Position: Uncertainty Quantification in LLMs is Just Unsupervised Clustering

Before we trust a large language model in a hospital or a courtroom, we want it to tell us how sure it is. Uncertainty quantification, the family of methods that turn a model’s outputs into a confidence score, is meant to provide that safety check. This position paper argues that the safety check is an illusion, because most of these methods are mechanically the same as unsupervised clustering, a technique that groups data by similarity without ever consulting a correct answer. You can read the full paper here.

Why Today’s Confidence Scores Are Risky

The appeal of uncertainty quantification is simple. If a model can flag the answers it is unsure about, a person can step in before a mistake causes harm. The problem is what these scores actually measure. They look at how much a model’s own repeated answers agree with each other, not at whether those answers are true. A model can give the same wrong answer every time, look perfectly consistent, and earn a high confidence score. The paper calls this a confident hallucination, and it is exactly the failure a safety check is supposed to catch.

The Hidden Equivalence Behind the Scores

Once you ask what each method computes, the resemblance to clustering is hard to unsee. Semantic entropy groups a model’s sampled answers into clusters of shared meaning and calls a question uncertain when those answers scatter across many clusters. Graph-based methods build a similarity graph over the answers and read its structure, which is clustering by another name. Verbalized confidence, where the model is simply asked how sure it is, partitions the model’s own internal states into confident and unconfident regions. In every case the score reflects the shape of the model’s answer distribution, never its distance from the truth.

A two-dimensional projection of model hidden states during a confidence test When the model’s internal states are projected down to two dimensions, the high-confidence and low-confidence answers fall into separate groups. The method is sorting its own outputs into clusters, not checking them against reality.
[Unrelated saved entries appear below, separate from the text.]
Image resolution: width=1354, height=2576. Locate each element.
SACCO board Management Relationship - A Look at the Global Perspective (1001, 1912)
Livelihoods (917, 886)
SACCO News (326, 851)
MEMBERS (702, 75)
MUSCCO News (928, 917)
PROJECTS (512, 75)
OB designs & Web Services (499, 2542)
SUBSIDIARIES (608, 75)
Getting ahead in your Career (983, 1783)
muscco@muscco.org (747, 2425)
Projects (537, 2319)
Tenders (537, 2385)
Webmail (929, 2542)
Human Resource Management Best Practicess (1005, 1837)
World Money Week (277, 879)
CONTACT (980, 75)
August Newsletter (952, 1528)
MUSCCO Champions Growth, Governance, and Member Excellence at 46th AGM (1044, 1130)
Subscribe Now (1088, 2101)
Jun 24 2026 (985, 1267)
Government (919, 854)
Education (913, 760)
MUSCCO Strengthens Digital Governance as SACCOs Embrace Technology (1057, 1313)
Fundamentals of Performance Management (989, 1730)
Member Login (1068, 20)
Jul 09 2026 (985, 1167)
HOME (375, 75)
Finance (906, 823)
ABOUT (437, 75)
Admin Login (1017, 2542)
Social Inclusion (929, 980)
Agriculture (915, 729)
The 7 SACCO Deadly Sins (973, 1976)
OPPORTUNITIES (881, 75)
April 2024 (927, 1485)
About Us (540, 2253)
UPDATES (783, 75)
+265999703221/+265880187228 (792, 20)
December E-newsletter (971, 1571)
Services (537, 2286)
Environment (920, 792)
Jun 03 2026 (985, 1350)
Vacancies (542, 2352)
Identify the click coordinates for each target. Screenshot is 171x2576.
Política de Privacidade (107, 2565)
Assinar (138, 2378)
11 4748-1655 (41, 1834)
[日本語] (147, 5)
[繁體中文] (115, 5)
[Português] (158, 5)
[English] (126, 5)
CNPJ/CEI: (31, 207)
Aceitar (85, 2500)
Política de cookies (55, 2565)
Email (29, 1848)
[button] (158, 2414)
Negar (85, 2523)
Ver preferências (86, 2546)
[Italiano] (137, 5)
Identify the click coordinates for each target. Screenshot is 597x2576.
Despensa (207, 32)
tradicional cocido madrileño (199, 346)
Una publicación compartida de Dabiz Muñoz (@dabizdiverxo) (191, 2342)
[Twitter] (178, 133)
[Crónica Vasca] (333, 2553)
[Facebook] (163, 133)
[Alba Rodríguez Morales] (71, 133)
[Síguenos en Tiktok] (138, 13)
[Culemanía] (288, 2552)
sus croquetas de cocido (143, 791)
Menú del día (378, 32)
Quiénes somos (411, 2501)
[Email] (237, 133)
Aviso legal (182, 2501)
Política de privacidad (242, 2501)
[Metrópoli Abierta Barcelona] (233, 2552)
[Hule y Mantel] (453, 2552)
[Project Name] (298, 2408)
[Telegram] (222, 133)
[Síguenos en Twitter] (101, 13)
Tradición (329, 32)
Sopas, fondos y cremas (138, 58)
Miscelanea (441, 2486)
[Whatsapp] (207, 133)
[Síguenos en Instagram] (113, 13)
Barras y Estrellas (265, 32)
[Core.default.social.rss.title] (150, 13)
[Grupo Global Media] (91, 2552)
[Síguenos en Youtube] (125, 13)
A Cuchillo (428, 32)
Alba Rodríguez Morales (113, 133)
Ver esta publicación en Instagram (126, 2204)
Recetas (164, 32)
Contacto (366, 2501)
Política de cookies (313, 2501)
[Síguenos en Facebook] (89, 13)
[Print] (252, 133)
Where the Clustering View Goes Wrong

Treating internal agreement as if it were correctness creates three concrete failures.

The scores are fragile. They shift with the number of samples drawn, the similarity threshold, the decoding temperature, and the prompt. Worse, different methods disagree about which answers count as uncertain, so there is no stable notion of uncertainty to begin with.
Evaluation rewards the wrong thing. Because correctness is hard to measure, the field grades uncertainty by how self-consistent a model is, which quietly equates stability with truth and lets confident hallucinations pass.
There is no ground truth to anchor on. Real uncertainty is unobservable, so studies lean on other language models to judge correctness, which creates a loop where one model’s confidence is validated by another model’s opinion.

The first failure is easy to see directly. When several methods each flag the answers they consider most uncertain, the overlap between their flagged sets is small, which means they are not measuring one shared thing.

Different methods disagree on which answers are uncertain

A Way Forward: Grounding Uncertainty in Truth

The paper’s prescription is to stop optimizing internal agreement and start measuring against reality, along three lines. Evaluation should report worst-case behavior and how stable a score is, rather than a single average. Mechanisms should give native guarantees, for example conformal prediction, a procedure that returns a set of answers guaranteed to contain the correct one at a chosen rate, so a confident hallucination shows up as an unusually large set. And verification should be anchored in objective truth, through unit tests in code and math or fact checking against trusted sources, instead of asking another model to be the judge.

Takeaway

A confidence score that never looks at the right answer is measuring consensus, not correctness. Until uncertainty quantification is grounded in external truth, a high score tells us only that a model is consistent, which is not the same as telling us it is right.